Non-exposed endoscopic wall-inversion surgery and sentinel lymphatic basin dissection. a Schema; b early gastric cancer located at the anterior side of the upper stomach; c observation of indocyanine green (ICG) with infrared ray electronic endoscopy; d resection of the sentinel lymphatic basin; e laparoscopic circumferential seromuscular incision surrounding the primary lesion; f laparoscopic seromuscular suturing and inversion of the primary lesion

NEWS combined with SN biopsy can minimize the area of lymphadenectomy and the extent of gastric resection in partial gastrectomy for patients in whom the SN(s) is/are negative for metastasis [28]. Furthermore, as NEWS does not need intentional perforation, the technique can be applied to cancers without risking iatrogenic dissemination. Theoretically, NEWS combined with SN biopsy is applicable to patients with clinical T1N0M0 (primary lesions less than 4 cm in diameter) early gastric cancer. In principle, NEWS with SN biopsy is feasible at any tumor location, although it is important to consider residual stomach deformation after surgery before applying this procedure to a primary lesion near the cardia or pylorus. The clinical benefits of the technique should be evaluated carefully after accumulating patients. Estimation of long-term outcomes is also required to demonstrate its efficacy and safety, especially in terms of patient QOL and the risk of recurrence. Nevertheless, the combination of NEWS and SN biopsy is expected to be a promising, minimally invasive, function-preserving surgery for cases of cN0 early gastric cancer.

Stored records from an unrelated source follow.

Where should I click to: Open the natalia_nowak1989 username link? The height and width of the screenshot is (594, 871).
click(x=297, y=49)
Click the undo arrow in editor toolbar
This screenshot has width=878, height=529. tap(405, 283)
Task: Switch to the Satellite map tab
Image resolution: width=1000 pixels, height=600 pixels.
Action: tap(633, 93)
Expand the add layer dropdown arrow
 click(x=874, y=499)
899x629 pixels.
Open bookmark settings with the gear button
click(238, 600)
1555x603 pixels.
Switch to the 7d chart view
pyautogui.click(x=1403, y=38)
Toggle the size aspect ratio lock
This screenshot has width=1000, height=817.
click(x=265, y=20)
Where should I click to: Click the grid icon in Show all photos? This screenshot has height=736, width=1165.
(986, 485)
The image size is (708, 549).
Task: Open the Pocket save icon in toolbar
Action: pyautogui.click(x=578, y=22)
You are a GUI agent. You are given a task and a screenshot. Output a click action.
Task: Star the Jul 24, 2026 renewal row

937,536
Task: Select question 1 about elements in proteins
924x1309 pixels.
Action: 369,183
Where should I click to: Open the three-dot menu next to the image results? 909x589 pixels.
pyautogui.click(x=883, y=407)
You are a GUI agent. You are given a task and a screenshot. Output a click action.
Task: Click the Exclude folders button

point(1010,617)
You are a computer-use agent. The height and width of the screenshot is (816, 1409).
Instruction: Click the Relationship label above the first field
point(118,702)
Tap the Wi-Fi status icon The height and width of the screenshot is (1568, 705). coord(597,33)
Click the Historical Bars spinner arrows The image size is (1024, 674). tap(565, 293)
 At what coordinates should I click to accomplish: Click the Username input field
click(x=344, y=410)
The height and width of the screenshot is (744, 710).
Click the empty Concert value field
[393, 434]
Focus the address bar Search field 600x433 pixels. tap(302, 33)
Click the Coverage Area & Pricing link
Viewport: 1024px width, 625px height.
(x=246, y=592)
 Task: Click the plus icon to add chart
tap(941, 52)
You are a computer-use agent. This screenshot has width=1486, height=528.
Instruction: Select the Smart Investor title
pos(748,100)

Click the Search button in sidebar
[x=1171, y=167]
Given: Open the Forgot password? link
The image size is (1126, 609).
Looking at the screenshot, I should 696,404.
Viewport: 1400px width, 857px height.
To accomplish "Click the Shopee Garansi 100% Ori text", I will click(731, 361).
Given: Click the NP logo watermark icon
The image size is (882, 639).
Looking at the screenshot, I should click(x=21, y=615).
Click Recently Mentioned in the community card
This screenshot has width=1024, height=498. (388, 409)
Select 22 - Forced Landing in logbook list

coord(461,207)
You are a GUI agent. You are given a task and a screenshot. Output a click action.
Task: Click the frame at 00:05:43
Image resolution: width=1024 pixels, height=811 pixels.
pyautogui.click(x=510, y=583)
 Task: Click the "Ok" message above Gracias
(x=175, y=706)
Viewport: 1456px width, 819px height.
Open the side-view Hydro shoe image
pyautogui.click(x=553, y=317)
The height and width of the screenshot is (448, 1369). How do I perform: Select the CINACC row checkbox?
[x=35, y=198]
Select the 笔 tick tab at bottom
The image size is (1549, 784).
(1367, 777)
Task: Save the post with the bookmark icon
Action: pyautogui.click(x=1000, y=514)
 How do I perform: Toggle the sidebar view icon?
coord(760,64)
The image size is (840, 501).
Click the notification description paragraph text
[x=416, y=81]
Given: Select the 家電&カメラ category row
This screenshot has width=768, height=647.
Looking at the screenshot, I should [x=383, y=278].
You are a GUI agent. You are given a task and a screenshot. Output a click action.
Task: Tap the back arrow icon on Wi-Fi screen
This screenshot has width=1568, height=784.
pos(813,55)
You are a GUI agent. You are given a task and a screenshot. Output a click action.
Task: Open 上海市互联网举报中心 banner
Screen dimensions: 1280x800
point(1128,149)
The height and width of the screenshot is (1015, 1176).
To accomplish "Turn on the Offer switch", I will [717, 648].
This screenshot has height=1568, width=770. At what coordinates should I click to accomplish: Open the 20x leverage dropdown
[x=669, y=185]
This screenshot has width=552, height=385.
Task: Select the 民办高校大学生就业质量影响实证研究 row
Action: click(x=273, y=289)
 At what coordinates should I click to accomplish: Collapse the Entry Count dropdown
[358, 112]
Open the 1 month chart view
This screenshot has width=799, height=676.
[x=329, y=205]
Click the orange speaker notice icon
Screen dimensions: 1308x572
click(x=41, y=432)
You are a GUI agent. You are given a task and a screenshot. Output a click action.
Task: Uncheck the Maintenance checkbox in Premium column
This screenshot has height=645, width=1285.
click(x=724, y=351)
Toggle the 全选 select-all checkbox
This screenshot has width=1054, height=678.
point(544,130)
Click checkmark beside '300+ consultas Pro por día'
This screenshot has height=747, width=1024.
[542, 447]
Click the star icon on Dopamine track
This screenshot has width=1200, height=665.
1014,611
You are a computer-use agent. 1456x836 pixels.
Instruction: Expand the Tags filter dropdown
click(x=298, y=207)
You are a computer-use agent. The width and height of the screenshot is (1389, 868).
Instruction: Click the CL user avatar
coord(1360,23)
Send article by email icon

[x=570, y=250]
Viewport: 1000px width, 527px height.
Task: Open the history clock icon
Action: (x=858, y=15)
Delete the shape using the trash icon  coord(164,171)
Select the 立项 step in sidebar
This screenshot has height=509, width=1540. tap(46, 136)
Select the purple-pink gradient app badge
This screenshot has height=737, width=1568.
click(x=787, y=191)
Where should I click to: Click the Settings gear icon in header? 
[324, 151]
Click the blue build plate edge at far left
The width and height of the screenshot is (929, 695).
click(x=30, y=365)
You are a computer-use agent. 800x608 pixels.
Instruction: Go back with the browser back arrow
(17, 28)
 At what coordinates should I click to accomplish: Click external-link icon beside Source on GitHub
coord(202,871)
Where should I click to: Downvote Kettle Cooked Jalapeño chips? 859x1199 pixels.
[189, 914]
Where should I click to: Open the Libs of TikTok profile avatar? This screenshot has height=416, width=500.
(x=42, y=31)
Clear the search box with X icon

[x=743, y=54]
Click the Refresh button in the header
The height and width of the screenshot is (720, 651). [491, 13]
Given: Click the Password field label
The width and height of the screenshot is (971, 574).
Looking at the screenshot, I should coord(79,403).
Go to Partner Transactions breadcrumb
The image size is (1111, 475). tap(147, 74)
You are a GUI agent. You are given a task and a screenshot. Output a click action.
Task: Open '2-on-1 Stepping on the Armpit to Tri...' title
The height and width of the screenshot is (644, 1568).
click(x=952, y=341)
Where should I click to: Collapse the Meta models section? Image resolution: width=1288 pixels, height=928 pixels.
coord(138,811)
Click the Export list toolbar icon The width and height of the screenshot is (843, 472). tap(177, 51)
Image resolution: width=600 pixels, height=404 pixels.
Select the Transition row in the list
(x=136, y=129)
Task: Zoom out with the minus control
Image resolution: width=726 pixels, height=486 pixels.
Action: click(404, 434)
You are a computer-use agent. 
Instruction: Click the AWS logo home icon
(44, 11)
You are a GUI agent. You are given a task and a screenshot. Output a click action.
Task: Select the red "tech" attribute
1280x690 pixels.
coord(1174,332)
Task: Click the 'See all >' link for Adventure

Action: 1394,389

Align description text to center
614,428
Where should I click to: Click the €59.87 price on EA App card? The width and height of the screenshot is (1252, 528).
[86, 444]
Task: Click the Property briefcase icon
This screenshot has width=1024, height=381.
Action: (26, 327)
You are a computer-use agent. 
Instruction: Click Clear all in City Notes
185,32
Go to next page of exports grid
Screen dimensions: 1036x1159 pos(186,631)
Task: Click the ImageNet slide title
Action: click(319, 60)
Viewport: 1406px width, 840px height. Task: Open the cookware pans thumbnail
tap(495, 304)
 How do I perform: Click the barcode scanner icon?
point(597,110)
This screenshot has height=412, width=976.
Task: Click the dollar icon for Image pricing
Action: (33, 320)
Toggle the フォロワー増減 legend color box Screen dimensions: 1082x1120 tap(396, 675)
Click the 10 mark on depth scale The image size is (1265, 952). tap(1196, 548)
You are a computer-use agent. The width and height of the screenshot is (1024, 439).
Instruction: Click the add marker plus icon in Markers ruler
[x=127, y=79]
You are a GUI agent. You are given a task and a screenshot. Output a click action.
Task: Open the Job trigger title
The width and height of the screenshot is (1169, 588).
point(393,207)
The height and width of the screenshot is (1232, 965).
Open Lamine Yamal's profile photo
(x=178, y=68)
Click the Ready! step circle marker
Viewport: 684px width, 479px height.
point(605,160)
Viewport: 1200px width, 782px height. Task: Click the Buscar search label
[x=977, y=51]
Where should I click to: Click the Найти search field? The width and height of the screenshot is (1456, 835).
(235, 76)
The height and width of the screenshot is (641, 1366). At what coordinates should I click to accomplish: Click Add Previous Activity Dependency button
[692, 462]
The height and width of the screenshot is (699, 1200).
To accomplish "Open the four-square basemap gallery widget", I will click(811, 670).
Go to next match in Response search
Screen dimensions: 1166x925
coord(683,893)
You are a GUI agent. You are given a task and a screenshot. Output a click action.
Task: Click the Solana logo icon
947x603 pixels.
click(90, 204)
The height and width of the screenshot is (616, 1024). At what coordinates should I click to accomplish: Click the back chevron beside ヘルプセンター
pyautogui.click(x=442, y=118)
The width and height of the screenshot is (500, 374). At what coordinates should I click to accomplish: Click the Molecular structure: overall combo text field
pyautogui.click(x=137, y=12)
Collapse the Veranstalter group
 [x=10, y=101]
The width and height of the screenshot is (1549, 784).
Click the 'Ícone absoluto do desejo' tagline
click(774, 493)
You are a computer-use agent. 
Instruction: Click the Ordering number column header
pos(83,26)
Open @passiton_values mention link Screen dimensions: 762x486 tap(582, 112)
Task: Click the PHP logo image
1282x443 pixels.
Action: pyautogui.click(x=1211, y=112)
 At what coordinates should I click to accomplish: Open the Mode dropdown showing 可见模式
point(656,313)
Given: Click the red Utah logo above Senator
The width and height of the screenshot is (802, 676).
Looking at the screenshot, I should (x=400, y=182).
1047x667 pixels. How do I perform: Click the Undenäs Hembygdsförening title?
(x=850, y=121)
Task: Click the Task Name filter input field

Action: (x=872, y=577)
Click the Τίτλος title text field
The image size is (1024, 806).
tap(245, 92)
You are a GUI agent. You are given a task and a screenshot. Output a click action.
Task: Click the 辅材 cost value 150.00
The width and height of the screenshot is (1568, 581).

In early stage gastric cancer, for which a better prognosis can be achieved through conventional surgical approaches, the next surgical challenge is to establish individualized, minimally invasive treatments that retain the patient’s QOL. Although further studies are required for validation, function-preserving gastrectomy based on SN navigation may be a promising strategy to achieve this goal.